■ THE PROBLEM: Return the data exactly as it stands, starting at the line that contains "legend entry 2023040802SR?" and ending at the line that contains "[x=2253, y=689]", with both of those lines included.

■ SUPPLIED ENTRIES:
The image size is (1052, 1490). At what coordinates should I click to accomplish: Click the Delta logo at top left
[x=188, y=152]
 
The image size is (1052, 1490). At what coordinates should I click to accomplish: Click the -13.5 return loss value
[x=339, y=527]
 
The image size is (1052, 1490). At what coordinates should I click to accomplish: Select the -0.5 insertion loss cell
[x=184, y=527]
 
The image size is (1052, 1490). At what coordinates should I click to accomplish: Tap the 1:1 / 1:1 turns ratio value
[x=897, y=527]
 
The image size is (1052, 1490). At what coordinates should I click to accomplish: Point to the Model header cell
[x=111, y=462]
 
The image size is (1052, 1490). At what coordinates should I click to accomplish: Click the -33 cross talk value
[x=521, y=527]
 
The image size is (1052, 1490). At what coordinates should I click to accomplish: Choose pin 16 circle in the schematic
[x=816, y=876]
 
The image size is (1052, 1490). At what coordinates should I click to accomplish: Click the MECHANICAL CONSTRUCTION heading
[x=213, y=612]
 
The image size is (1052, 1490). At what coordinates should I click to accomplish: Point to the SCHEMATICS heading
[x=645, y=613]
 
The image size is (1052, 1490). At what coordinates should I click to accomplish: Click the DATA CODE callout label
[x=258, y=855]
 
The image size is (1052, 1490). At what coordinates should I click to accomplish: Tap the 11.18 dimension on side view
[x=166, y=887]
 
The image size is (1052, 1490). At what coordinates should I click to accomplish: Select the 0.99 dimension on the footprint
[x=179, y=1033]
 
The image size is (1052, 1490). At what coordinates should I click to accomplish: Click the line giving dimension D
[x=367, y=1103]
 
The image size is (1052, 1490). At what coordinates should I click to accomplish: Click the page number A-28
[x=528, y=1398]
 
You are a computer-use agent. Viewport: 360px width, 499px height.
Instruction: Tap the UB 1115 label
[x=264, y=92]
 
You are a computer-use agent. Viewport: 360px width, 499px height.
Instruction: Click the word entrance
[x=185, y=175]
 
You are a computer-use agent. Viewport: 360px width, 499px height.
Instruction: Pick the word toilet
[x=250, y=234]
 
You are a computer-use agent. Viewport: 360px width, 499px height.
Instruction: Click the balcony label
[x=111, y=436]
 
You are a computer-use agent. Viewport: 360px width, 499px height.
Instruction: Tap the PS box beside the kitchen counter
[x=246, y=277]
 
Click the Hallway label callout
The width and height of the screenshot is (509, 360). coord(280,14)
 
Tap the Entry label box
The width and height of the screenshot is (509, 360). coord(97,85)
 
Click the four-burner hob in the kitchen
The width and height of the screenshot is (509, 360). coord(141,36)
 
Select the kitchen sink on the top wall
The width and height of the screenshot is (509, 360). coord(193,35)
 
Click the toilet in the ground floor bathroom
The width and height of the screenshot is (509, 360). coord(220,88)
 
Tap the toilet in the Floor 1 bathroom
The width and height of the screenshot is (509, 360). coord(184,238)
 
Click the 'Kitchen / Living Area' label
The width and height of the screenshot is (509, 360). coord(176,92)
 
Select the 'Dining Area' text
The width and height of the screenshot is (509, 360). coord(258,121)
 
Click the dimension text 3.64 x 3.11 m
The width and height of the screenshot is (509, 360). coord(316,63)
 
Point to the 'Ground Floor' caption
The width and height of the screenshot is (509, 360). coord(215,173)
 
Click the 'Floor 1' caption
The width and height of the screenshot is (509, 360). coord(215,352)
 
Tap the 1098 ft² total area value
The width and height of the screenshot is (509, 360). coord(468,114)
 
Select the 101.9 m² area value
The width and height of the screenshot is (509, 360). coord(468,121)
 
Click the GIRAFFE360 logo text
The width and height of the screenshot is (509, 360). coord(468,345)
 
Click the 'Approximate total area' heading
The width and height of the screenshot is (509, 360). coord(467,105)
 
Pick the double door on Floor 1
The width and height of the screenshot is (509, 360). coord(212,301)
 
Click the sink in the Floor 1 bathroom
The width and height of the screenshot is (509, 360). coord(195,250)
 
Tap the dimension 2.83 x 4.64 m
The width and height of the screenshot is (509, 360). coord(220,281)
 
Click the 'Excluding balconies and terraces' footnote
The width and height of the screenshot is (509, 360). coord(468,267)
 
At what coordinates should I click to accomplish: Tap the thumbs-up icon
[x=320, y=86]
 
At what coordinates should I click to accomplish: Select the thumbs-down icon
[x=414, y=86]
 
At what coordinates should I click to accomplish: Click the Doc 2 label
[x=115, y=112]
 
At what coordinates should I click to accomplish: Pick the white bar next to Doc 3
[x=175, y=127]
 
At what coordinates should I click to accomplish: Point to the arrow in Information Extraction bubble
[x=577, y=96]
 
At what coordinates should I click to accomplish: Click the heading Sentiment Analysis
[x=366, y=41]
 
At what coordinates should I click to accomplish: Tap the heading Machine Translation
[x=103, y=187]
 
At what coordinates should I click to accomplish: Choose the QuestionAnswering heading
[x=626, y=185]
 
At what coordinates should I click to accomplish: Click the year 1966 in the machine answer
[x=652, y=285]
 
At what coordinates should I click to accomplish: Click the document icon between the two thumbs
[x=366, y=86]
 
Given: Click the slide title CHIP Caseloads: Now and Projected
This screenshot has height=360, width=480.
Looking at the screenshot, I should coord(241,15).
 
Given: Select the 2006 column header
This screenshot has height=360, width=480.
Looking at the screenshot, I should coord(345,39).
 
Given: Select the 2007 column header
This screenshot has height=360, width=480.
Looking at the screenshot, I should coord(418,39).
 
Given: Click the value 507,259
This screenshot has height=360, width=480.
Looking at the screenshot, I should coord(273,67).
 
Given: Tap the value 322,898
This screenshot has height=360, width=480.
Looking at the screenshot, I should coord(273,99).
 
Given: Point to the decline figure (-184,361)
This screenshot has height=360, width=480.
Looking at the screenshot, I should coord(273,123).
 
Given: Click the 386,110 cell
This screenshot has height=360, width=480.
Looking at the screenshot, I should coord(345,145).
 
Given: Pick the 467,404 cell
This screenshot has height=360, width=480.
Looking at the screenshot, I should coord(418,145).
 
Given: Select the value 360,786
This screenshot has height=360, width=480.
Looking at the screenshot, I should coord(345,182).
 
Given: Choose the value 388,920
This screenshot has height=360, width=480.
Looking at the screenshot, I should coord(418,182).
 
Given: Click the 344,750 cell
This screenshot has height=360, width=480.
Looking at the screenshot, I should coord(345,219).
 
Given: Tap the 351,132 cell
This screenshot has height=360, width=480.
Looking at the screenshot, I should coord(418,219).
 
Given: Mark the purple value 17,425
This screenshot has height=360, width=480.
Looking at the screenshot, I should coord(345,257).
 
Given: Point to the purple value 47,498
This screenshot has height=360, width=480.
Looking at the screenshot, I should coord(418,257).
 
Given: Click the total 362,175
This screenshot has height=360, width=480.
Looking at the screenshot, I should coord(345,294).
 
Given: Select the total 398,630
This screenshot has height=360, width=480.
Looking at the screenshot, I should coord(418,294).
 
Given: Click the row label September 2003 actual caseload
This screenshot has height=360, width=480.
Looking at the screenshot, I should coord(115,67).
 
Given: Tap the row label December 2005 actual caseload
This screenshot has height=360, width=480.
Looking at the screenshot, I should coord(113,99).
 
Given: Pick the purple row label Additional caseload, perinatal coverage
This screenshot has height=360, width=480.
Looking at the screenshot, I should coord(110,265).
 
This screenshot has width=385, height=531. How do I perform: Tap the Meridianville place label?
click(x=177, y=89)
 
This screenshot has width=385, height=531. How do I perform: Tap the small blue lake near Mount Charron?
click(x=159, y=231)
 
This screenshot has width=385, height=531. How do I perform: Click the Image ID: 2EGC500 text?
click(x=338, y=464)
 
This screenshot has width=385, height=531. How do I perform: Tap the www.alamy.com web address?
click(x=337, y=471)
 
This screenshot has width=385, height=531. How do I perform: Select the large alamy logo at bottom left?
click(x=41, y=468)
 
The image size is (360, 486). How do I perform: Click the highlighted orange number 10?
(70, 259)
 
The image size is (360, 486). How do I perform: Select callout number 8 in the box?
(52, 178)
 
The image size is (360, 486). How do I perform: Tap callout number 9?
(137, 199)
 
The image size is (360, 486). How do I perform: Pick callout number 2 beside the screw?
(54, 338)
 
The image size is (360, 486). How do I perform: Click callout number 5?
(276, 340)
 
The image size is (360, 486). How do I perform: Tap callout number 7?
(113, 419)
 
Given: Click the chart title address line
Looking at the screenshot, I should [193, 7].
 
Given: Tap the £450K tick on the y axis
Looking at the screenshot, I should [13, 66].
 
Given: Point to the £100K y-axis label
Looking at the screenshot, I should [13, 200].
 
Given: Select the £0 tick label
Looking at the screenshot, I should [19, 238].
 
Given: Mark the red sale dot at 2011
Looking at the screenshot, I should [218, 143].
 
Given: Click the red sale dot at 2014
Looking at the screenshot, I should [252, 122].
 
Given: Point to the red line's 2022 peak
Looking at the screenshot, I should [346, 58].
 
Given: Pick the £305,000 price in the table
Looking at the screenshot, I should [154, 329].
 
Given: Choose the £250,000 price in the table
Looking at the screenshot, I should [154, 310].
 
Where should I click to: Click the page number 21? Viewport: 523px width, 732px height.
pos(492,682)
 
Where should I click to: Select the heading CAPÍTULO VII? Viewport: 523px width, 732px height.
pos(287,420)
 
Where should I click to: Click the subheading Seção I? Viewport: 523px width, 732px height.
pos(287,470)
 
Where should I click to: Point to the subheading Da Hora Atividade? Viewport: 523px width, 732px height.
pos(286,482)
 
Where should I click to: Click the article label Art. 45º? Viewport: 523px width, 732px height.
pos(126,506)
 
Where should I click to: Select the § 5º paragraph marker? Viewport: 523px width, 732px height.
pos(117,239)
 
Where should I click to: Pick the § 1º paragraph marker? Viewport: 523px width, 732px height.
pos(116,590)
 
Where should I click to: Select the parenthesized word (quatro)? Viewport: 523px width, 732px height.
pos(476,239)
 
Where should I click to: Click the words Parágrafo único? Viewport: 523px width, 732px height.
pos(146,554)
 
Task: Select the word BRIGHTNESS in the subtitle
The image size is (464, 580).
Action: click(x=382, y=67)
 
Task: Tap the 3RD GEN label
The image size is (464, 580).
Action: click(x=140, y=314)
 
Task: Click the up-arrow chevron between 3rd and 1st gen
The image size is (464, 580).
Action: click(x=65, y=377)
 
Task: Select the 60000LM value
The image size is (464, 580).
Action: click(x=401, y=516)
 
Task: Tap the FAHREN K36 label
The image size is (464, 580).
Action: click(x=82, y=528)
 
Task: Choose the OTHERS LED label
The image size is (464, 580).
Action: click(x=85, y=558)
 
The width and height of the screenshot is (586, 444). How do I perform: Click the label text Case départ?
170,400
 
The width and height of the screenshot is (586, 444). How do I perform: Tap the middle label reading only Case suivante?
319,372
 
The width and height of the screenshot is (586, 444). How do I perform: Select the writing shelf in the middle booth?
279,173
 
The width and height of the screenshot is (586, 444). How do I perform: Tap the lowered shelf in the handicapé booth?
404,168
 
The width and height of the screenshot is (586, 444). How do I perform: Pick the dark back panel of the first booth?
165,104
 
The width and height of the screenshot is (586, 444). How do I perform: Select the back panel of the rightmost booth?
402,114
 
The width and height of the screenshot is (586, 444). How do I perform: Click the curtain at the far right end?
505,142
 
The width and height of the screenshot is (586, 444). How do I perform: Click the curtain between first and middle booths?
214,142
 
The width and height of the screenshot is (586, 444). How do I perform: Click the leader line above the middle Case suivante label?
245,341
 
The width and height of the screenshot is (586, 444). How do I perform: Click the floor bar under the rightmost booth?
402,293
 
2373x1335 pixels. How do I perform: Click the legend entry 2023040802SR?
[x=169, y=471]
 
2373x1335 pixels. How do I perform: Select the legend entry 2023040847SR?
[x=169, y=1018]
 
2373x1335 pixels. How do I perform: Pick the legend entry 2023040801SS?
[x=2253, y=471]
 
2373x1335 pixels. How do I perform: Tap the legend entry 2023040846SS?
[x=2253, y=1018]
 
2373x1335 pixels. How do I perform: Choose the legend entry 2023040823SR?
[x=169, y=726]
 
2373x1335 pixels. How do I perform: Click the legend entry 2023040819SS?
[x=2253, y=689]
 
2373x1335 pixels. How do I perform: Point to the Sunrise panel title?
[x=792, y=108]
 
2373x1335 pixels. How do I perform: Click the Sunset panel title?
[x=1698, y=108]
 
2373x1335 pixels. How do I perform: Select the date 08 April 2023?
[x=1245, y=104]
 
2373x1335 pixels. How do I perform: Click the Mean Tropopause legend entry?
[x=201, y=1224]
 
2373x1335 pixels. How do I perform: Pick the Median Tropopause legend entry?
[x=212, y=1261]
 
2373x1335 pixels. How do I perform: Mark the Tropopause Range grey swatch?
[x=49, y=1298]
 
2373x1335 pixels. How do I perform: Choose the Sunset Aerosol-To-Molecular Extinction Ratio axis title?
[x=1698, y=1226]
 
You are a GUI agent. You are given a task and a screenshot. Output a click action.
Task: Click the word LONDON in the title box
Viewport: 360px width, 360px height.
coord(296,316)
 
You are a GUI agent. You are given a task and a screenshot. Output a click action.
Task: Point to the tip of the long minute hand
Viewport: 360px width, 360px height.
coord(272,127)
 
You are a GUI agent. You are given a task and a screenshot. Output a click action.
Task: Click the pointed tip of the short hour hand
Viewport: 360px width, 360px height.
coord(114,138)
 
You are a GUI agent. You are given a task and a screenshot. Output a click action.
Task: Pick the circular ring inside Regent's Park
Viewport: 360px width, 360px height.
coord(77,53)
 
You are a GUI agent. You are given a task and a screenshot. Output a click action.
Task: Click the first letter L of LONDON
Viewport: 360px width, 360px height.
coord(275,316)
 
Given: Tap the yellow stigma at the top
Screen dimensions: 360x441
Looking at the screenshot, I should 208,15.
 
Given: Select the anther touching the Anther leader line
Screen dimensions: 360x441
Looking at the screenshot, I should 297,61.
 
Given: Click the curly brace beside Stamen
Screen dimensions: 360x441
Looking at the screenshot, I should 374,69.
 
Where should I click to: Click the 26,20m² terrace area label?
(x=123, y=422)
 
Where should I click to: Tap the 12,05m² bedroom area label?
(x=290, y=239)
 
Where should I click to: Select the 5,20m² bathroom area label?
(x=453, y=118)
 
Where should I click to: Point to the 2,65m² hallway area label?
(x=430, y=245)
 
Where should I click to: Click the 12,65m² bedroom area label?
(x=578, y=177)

■ SOLUTION TO THIS TASK:
2373x1335 pixels. How do I perform: Click the legend entry 2023040802SR?
[x=169, y=471]
 
2373x1335 pixels. How do I perform: Select the legend entry 2023040847SR?
[x=169, y=1018]
 
2373x1335 pixels. How do I perform: Pick the legend entry 2023040801SS?
[x=2253, y=471]
 
2373x1335 pixels. How do I perform: Tap the legend entry 2023040846SS?
[x=2253, y=1018]
 
2373x1335 pixels. How do I perform: Choose the legend entry 2023040823SR?
[x=169, y=726]
 
2373x1335 pixels. How do I perform: Click the legend entry 2023040819SS?
[x=2253, y=689]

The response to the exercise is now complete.